Ok, so trying to connect your machine to a remote kafka cluster running in kubernetes. What are the options? There’s port forwarding with kubectl, VPN-ing to the cluster, telepresence, …

We’ll look at the hard way, using port forwarding & DNAT to the kafka pods, mostly for fun.

The hard way

…with a single broker

kubectl port-forward svc/kafka 9092 opens a localhost:9092 port, but if you connect a kafka consumer to it, the kafka protocol will point the consumer to the broker’s IP address in the cluster and it’ll fail:

$ kubectl port-forward svc/kafka 9092$ kafkacat -C -b localhost -t foobar -o -1 -c 1%3|1533029229.817|FAIL|rdkafka#consumer-0| 100.111.134.183:9092/bootstrap: Failed to connect to broker at 100.111.134.183:9092: Network is unreachable
%3|1533029229.817|ERROR|rdkafka#consumer-0| 100.111.134.183:9092/bootstrap: Failed to connect to broker at 100.111.134.183:9092: Network is unreachable
%3|1533029229.817|ERROR|rdkafka#consumer-0| 1/1 brokers are down
% ERROR: Failed to query metadata for topic foobar: Local: Timed out

100.111.134.183 is an internal cluster IP, which is inaccessible from your laptop. You can however DNAT that IP to localhost to force it through the tunnel like so:

$ iptables -t nat -I OUTPUT -d 100.111.134.183 -j DNAT --to-destination 127.0.0.1

Now our consumer will merrily connect and fetch data from kafka via the tunnel:

$ kafkacat -C -b localhost -t foobar -o -5 -c 3
foo
bar
baz

For osX, check out this SO answer detailing on how to do DNAT.

Tzapulica kindly wrote a gist for setting this up on osX. Thanks tz! :)

…with multi-broker

This will require port-forwarding all broker pods & DNAT rules for each.

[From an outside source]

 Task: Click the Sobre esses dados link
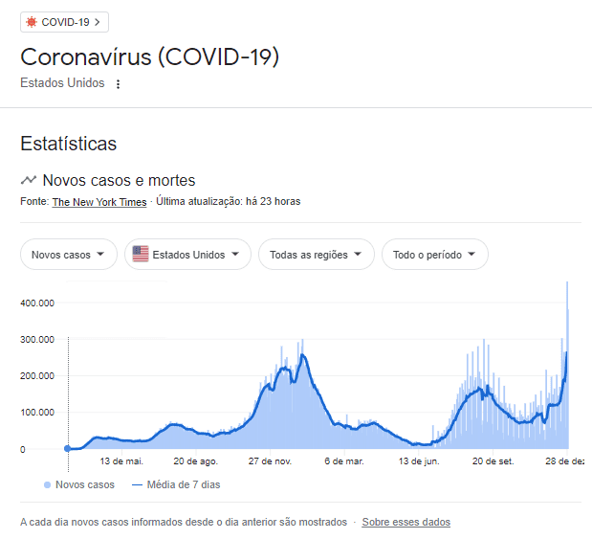406,522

I’ve written a proof of concept script here. (it’s only for linux).

The easy way

….and now, after all that, there’s Telepresence, which is infinitely easier to setup and use:

Telepresence substitutes a two-way network proxy for your normal pod running in the Kubernetes cluster. This pod proxies data from your Kubernetes environment (e.g., TCP connections, environment variables, volumes) to the local process. The local process has its networking transparently overridden so that DNS calls and TCP connections are routed through the proxy to the remote Kubernetes cluster.

telepresence --run-shell

--

--